Gábor Vona: Jobbik wurde als eine radikale nationale Partei im Jahr 2003 von Studenten ins Leben gerufen, die sich nun zu einer konsolidierten nationalen Volkspartei etabliert haben. Wie ein Teenager sich aus seinem lockeren und umschweifenden Dasein hin zum Verantwortungsbewusstsein eines Erwachsenen entwickelt, so haben auch wir uns im Laufe der Jahre geändert. Das ist ein natürlicher und organischer Prozess, was natürlich unsere Gegner und die Presse zu diskreditieren versuchen. Gestatten Sie mir die Ernsthaftigkeit unseres Anliegens durch zwei Angaben zu untermauern. Laut einer internationalen Umfrage sind in Ungarn die unter 35-Jährigen bis zu 53% für die Jobbik und alle andere Parteien teilen sich die restlichen 47% und bleiben damit weitgehend hinter uns. Unter den großen Parteien wird heute die Jobbik am allerwenigsten abgelehnt und nur 10% der Ungarn sagen, dass unsere Partei ihnen am wenigsten sympathisch ist. Diese Daten zeigen deutlich, dass Jobbik eine breite Wählerschichten umfassende “Volkspartei” ist, und somit auch ein klarer Herausforderer der gegenwärtigen Regierung.

Unser Mitteleuropa: In Österreich gab es bereits einen ähnlichen Versuch zu Zeiten von Jörg Haider. Der damalige Vorsitzende der FPÖ versuchte die Partei ins Zentrum zu ziehen, was letztlich zur Spaltung der Partei führte.
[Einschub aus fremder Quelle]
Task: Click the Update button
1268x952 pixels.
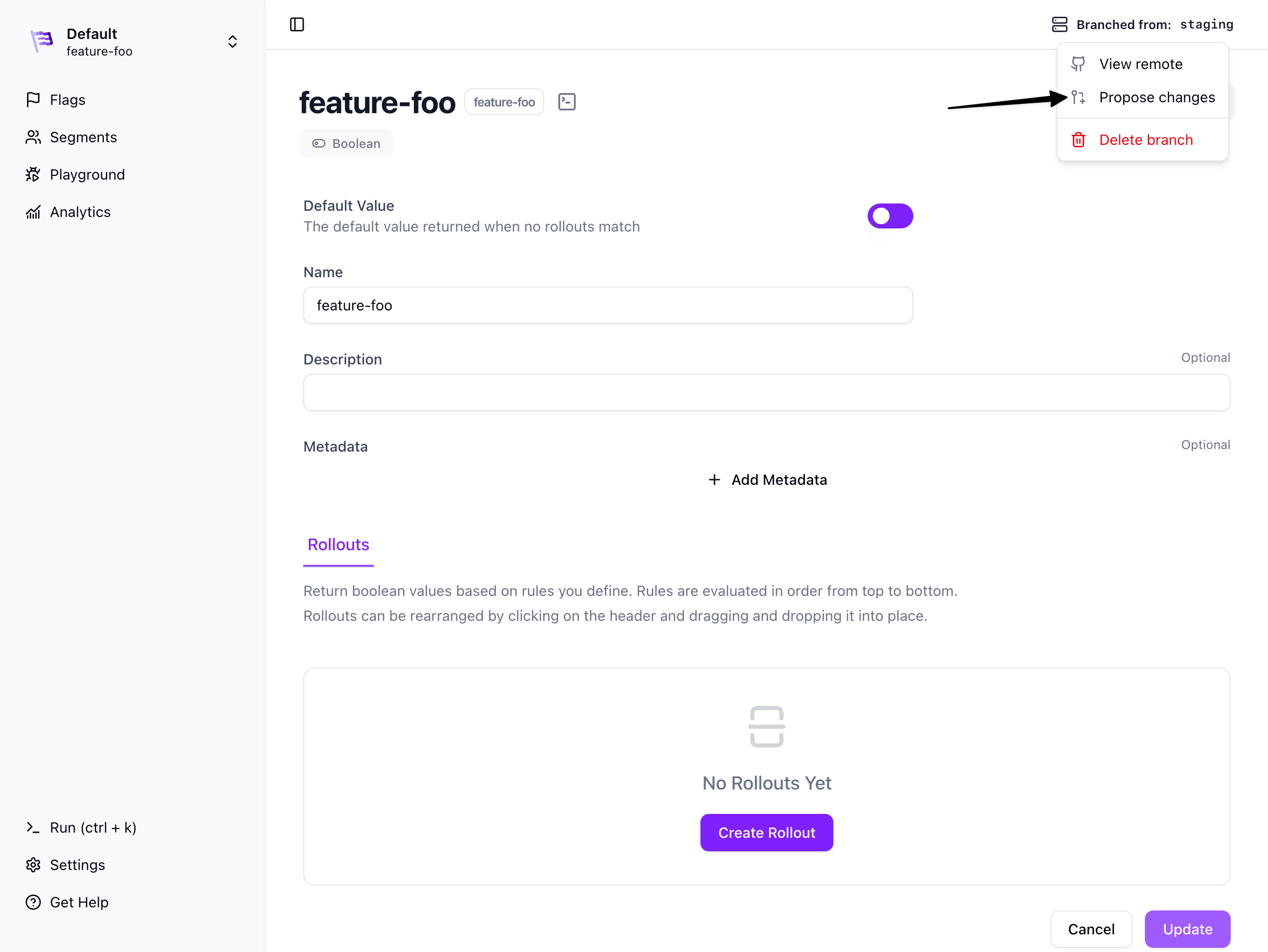Action: [1186, 929]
Haben Sie keine Angst, dass Jobbik ein ähnliches Schicksal drohen könnte?

Gábor Vona: Nein. Die Jobbik ist derzeit Ungarns stabilste politische Gemeinschaft. Wenn man Viktor Orbán aus seiner Fidesz-Partei entfernen würde, würde diese sofort in einzelne einander bekämpfende korrupte Clans zerfallen. Ich bin seit 10 Jahren Vorsitzender der Jobbik, aber die Partei wird dennoch nicht nur durch meine Person zusammengehalten, sondern auch durch die Liebe unserer Anhänger zu ihrer ungarischen Heimat. Das hilft uns immer durch die Schwierigkeiten, wenn immer solche auftauchen.

Unser Mitteleuropa: In den letzten Jahren wurde im Zusammenhang mit der Jobbik immer wieder der Verdacht geäußert, dass sie russische Interessen vertrete. Die ungarische Boulevardpresse berichtete unlängst davon, dass Sie persönliche Beziehungen zu türkischen Terrorbewegungen pflegen und in den frühen 2000er Jahren an homosexuellen Orgien teilnahmen. Was ist wahr an diesen Vorwürfen?

Gábor Vona: Ein erfolgreicher Weg wird immer von Hass, Neid und Angriffen begleitet. Wenn so viele Lügen über mich von der Regierungspartei und ihren Medien verbreitet werden, so zeigt dies nur, dass man vor uns und vor mir Angst hat. Die Anschuldigungen sehe ich auf der einen Seite als indirektes und in diesem Sinne positives Feedback zu meiner Arbeit an, auf der anderen Seite werden wir aber, falls ein gewisses Maß überschritten wird, mit politischer Polemik aufhören und die Sache vor Gericht fortsetzen. Ich lasse mich jedenfalls nicht ablenken. Die Jobbik hat ein großartiges Programm und wir wollen ein faires, freies und demokratisches Ungarn an Stelle der gegenwärtigen stickigen und korrupten Regierungsführung.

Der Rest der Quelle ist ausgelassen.